Paul Sunderland, president of Sunderland of Scotland, said his new GT Pro and GTL Pro collections give the company a place to keep up with fabric technology and modern styling. Both Adidas Golf and Nike Golf are creating performance pieces with sporty hooks true to their heritages. TaylorMade-Adidas, in fact, spotlighted new ClimaShell outerwear as one of its brightest growth opportunities in last week’s year-end results.

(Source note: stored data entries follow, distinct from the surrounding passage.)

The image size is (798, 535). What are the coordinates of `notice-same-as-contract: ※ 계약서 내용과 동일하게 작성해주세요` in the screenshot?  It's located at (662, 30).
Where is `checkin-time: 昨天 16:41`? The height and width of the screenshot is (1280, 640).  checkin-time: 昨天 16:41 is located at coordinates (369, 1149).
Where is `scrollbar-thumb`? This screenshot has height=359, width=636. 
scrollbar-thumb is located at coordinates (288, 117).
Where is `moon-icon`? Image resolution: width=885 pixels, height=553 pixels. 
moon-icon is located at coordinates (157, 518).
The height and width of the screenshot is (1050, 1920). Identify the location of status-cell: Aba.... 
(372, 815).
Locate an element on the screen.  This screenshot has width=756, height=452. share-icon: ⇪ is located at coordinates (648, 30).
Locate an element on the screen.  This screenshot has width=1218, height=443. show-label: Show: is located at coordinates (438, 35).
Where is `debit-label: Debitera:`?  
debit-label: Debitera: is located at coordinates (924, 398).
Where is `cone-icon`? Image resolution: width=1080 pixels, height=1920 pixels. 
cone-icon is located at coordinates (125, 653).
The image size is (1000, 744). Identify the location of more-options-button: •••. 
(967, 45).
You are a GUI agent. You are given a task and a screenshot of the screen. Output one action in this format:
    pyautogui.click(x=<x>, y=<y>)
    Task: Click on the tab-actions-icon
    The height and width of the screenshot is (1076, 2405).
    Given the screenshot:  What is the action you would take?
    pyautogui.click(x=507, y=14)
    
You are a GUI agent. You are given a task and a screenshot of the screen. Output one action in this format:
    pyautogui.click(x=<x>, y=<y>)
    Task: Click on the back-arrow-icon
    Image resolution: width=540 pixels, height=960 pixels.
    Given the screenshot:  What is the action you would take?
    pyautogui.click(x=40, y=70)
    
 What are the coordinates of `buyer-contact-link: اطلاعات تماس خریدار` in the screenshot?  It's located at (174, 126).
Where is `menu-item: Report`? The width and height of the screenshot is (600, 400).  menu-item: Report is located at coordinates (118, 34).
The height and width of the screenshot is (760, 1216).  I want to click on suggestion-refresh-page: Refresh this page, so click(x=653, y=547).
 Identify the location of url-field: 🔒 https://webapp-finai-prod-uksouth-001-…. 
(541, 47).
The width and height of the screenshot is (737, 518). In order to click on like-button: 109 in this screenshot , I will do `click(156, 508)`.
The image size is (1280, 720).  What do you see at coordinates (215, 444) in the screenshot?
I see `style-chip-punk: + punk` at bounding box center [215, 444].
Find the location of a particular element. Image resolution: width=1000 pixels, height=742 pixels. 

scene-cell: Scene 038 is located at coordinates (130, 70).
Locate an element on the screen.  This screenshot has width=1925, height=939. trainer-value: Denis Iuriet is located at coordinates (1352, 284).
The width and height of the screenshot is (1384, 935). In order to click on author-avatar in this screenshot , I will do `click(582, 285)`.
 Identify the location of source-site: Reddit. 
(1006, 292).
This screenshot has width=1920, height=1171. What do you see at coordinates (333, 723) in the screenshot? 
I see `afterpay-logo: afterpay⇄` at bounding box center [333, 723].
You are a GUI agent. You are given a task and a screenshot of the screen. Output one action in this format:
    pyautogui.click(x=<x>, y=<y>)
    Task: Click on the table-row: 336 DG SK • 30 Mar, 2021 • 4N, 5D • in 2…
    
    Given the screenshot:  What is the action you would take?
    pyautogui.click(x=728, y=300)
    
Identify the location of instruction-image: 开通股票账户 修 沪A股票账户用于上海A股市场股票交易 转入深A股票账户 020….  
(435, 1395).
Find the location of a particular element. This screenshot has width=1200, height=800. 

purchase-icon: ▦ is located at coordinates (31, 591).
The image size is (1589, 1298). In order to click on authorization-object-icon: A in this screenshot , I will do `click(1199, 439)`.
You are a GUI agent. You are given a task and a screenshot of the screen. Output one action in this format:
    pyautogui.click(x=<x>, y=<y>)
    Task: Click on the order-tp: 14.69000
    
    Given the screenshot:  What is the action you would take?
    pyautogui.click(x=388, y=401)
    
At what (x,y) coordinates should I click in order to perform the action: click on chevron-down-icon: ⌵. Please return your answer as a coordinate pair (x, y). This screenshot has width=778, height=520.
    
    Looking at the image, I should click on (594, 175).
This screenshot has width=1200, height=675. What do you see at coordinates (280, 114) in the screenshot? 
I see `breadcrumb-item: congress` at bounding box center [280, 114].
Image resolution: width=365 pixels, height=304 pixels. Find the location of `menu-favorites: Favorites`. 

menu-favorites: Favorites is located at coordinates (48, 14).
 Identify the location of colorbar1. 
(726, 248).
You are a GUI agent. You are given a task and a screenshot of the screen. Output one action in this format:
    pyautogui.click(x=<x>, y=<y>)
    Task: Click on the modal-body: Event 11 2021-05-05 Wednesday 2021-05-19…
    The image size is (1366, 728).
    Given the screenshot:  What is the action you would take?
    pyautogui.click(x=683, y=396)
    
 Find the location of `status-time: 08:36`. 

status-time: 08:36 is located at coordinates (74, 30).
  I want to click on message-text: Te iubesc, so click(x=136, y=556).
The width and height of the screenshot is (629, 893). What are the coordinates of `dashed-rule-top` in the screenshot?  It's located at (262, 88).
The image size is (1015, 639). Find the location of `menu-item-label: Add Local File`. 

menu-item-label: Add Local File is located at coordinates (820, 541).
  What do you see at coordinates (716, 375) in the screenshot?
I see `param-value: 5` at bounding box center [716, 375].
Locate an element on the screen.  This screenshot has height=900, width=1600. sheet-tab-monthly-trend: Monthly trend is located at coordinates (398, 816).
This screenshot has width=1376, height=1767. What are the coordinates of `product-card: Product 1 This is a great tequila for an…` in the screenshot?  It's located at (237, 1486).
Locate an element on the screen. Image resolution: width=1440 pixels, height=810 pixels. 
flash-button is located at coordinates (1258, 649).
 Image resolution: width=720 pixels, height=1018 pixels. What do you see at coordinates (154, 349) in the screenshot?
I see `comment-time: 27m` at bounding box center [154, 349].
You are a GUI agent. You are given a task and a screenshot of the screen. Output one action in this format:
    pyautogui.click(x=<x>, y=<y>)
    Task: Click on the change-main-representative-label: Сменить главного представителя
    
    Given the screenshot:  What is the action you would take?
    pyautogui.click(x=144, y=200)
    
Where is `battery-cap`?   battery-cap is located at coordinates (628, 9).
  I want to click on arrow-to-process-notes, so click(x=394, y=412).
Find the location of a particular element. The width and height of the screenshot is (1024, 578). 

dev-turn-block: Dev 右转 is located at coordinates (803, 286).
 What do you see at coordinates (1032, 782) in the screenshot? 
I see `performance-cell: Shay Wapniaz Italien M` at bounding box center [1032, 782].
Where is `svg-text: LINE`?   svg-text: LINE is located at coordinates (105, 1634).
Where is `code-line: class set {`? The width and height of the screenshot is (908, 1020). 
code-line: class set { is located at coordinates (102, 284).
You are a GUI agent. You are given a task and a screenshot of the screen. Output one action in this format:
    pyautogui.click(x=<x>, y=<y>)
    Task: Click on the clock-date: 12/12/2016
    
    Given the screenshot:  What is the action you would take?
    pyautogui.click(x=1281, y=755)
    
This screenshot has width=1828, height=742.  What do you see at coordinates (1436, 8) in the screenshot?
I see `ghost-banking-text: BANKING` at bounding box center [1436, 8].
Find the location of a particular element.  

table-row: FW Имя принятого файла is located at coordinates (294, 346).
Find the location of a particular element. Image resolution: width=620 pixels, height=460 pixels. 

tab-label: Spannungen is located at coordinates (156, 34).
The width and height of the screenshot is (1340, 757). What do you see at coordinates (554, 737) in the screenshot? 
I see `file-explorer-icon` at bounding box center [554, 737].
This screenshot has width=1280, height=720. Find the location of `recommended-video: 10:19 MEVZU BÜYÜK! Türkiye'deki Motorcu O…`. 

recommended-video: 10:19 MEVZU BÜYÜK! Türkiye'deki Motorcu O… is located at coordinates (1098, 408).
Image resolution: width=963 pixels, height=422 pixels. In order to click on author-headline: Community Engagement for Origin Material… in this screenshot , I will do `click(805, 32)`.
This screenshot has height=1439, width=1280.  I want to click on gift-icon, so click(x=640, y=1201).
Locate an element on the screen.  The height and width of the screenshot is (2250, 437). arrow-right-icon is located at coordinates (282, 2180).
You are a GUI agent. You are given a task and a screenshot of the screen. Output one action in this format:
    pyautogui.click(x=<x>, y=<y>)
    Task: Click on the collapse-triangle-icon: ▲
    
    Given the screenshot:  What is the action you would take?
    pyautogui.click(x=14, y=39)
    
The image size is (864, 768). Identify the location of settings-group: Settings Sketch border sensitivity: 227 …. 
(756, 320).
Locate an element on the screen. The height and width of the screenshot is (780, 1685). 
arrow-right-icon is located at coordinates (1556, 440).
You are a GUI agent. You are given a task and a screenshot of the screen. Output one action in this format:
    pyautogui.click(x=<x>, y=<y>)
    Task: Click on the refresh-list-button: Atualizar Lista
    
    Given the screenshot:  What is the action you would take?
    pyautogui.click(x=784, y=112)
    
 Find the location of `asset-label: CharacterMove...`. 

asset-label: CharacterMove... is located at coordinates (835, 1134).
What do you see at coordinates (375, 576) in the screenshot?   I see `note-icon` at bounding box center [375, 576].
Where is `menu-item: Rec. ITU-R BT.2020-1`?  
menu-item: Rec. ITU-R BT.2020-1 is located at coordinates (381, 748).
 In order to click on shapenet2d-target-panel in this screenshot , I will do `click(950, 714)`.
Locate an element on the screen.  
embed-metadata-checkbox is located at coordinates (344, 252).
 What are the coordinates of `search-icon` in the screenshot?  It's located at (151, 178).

Add teflon or polyurethane coatings to the mix, as Nike Golf and Adidas Golf do this season, and it’s easy to confuse water-resistant windshirts with waterproof rain suits that also keep out the cold. Those lines will continue to blur, said Michael Stein, Greg Norman Collection’s head of design. The pipeline of fabrics now available in golf outerwear–including Greg Norman Collection’s new polyester knit wind and rainwear pieces–are the tip of the iceberg of high-tech change that will transform the whole market, Stein said.
It’s not far off when a simple polo will also be a rain shirt and cold-weather piece. “The things being developed now for outerwear are just amazing,” he said.
Ping Collection is taking its new high-concept outerwear offering to the top, literally. The Perry Ellis International-licensed line is offering a limited edition rainsuit for $1,000–several hundred dollars higher than other green-grass shop products.
The collection will have 50 rainsuits for sale by special order, starting April 1, of the 600 made this season for the company’s touring pros. It took PEI more than two years to develop the suit, crafted from Sympatex waterproof membrane, with cuffs shaped to shed water away from the club’s grip, and an adjustable collar to prevent dripping down a golfer’s back. The result, the company said, is “the ultimate golf piece.”